To answer the question “What would the workplace look like post COVID-19?”, we need to recognize that the workplace responds to the times and, therefore, pandemic-driven trends will inevitably shape new workplace model and designs in the future.
These days apart from technology and the rising cost of real estate, workplace design is also influenced by human capital. As companies put more value on human capital, organizations have also become more conscious of the multi-generational and multi- cultural workforce that now share the same office space. Ideally, this space should be able to address different needs, wants, and adapt to nuances.
Above all these COVID-19, with its vast effects on health, safety, and costs, has spurred new trends (or revived some) that will impact how we design our workplaces moving forward.
1. Social distancing. Keeping distance of one to two meters is the new norm. Offices and establishments alike cannot accommodate customers at 100% capacity. For companies that are bringing back everyone to the office, this could mean searching for additional space for staff to work in, whether it’s an office extension or seat leasing.
2. Virtual meetings. The increasing concerns and risks of conducting face-to-face meetings mean that the need for meeting rooms will decrease. To utilize space better, existing meeting rooms will be converted as standard workstations or something else that can be more productive than just a vacant space.
3. Digitization or going paperless has been a decades-long campaign and a practice in many companies as it is our social responsibility to reduce our carbon footprint. But because of the pandemic, even paper-reliant companies had to make that switch to go paperless as away to reduce the risk of spreading viruses.

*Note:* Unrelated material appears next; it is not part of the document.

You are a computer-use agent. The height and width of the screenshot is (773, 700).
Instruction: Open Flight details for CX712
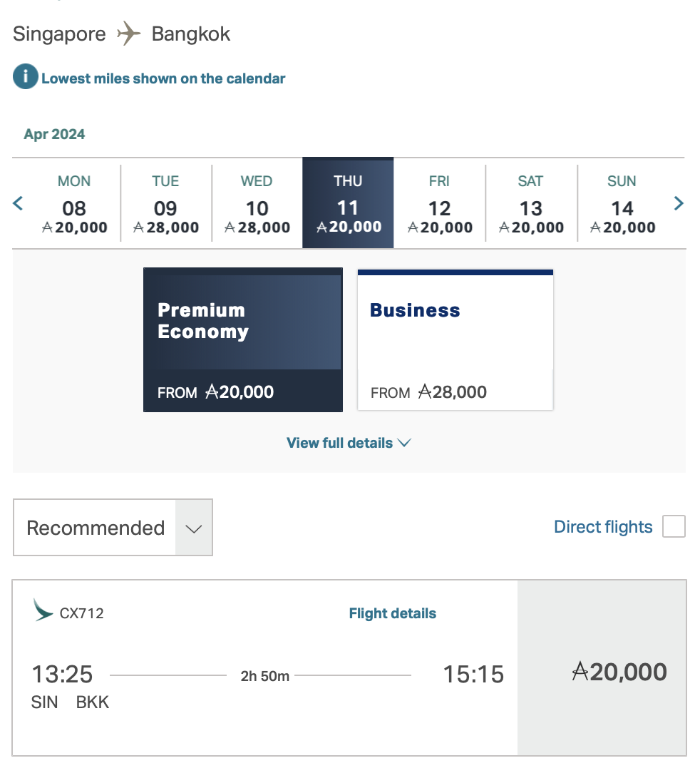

4. Remote working. Even pre-pandemic, this has already become an arrangement for other flexible or non-traditional organizations and companies. As managers and staff become more comfortable and enjoy the benefits of remote working (e.g. cost efficiency, increased productivity, and risk-free of the virus), the more this is seen to extend after the pandemic. Remote working does not necessarily mean working from home. It could be somewhere close home, in a coffee-shop, a co-working space, or wherever you can find your peace and quiet, and work productively and conveniently.
5. Integrated facilities management. Another trend that started, and will persist beyond COVID-19, are new protocols for housekeeping and overall facilities management focusing on sanitation and air quality.
6. Social spaces. Social activities and gatherings have been hampered by social distancing. People and companies have been converting existing social spaces such pantries, game room, and office gym into additional work stations or even storage spaces.
7. Subleasing or shadow spaces. End-users place their fully fitted office space in the market for sublease as a way to reduce operational cost and maximize telecommuting or remote working.
Having seen these trends, we envision that the workplace will evolve from central to dispersed. While organizations typically operated from central headquarters before, the forced experiences and lessons learned during the COVID-19 pandemic made us realize that we need not be physically together to function well—whether as an individual contributor, a team, or the whole organization for that matter. However, because of the value we place on human capital and their development, bringing people together for experience, coaching, and mentoring means that the organization needs to provide the physical space that will support these.
Bringing these two together, the future workplace may likely be a “service offering”—that is, one where the staff can choose where or which venue is best suited for the task at hand. Choices may include the head office/headquarters, the staff’s home, or a facility that is close to home, be it a serviced office or a local café or fast food.
Your organizations’ future workplace will likely be influenced by everything we have mentioned. It is good to know the industry’s best practices, but it is more important to get the pulse of your organization as you craft your way forward. This is the beginning of good change management.